Webris, netsam and the demise of Flash

Webris and Netsam are the names of two internet companies. This is not about them.

Instead, “webris and netsam” is a term I use to describe material and debris left over by internet-related tasks — you know, the kind of stuff you download during a specific project and hold on to in case you might need it later or because it’s too good to delete.

Then you either forget about it, never use it, or standards have changed.

Here, for instance, is a bunch of clip art and icon packs that I rediscovered in my “web design” folder. The oldest file is dated 1998, and the smallest of these 32px .GIF files is 453 bytes in size. These sizes were appropriate for current displays — twenty years ago!

A collection of 32px web-friendly icons and clip art

Back then designers cared about loading times or file sizes because nobody in their right mind would force a site’s visitor to download a huge photo only to display it as a small thumbnail due to the hosting and bandwidth constraints of the time. Conversely, excessive HTTP file requests on account of each of the multiple little icon files was to be avoided — hence image maps, and now CSS and Font Awesome. Things have progressed.

A collection of site-specific icons and logos

Then there are icon sets designed for providing attractive links to social media sites.

Others were intended to spruce up your default desktop icons.

A collection of "Vector Social Media Icons"

They were usually available in a range of sizes and useful only as long as the service remained active or didn’t change logo.
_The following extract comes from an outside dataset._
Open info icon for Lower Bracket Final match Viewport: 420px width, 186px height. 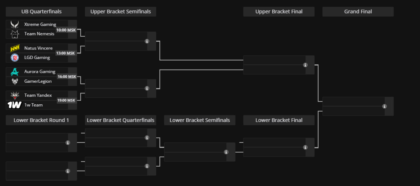[305, 147]
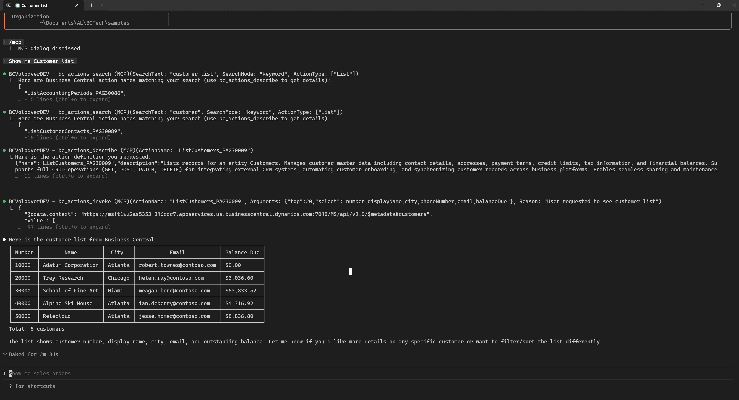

Remember sites like del.icio.us, FriendFeed, Mixx, Newsvine, Pownce, StumbleUpon or Technorati? Gone. All dead.

Here are another few sets of unused ones (also combined into singular images).

A collection of 128px icons

A collection of 256px icons

A collection of 256px icons

While we’re on the topic of obsoleted software and reclaimed disk space: Flash is dead.

In 2017 it was announced that “Adobe Flash Player will no longer be supported after December 2020. The decision to end support for Flash Player was made by Adobe due to the diminished usage of the technology and the availability of better, more secure options such as HTML5, WebGL, and WebAssembly.”

Of course I also had a small cache of Flash games and similar nonsense floating about.

They too would’ve been destined for the great bit bucket in the sky had the Internet Archive not recently made the announcement that they’ve managed to emulate (most) Flash goodies right inside your browser. The timing couldn’t have been better!

Go on, here’s Pacman, or how about the classic Gerbil in the microwave?

It’s reassuring to know that there are many like-minded data hoarders out there.

Badger, badger, badger, badger, badger, badger, badger...

Badger, badger, badger, badger, badger, badger, badger, badger, mushroom, mushroom!